In Memoriam: Lance McCollum

March 1, 1958–February 1, 2009

by Harvey Leach

Originally published in American Lutherie #98, 2009

We are members of one of the greatest fraternities on earth. Luthiers get to take nature’s greatest materials and reshape them into things of beauty and functionality. Our creations leave our mark on society because for each piece to reach fulfillment it must be passed into the hands of a second artist, the player.

Lance McCollum was a builder of great guitars. Some of the players of his instruments include Roger Hodgson of Supertramp, Martin Barre of Jethro Tull, Winfield Champion Todd Hallawell, and Grammy winners Mark Mancina and Doug Smith. In his career Lance built approximately 250 guitars.

Lance first visited my shop about fifteen years ago.

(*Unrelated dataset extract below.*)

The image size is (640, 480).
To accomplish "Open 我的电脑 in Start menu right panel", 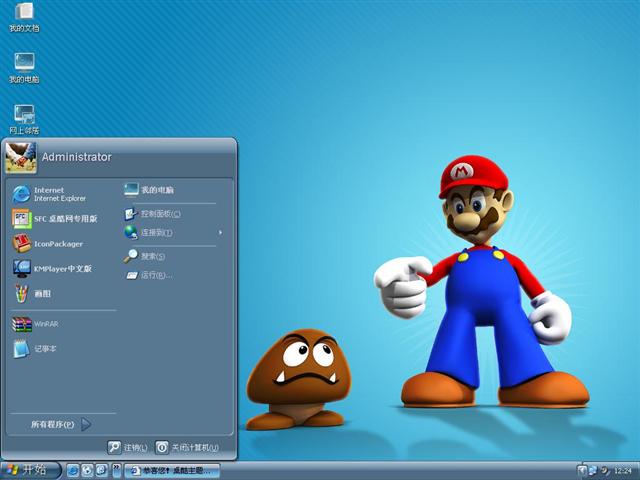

With him he had his first two guitars. As is true with most of our early efforts, they were somewhat crude examples of what was to come. However, the maker’s talent was unmistakable. Some people build guitars to try to recreate the past. Others, like Lance, try to expand the boundaries and push the limits of what has been done in the past while still keeping the traditional look and feel of a great guitar.

Photo by Kayleigh McCollum.

Lance’s specialty was in the creation of guitars that had “piano-like” tone. He was also well known for his more unusual pieces such as baritone, harp, and double-neck guitars. His “interwoven” rosettes were simple yet elegant and became his trademark.

Lance could always be counted on if you needed a source for something, be it great guitar wood or a great restaurant. Lance was a “people person,” a fact that was never more evident than at a benefit concert a month after he passed away. It showed in the level of talent that came to pay tribute, and in the people who came to watch.

Like all of us, his days were numbered. But like those of us who choose this profession, his work will live on and only get better with age.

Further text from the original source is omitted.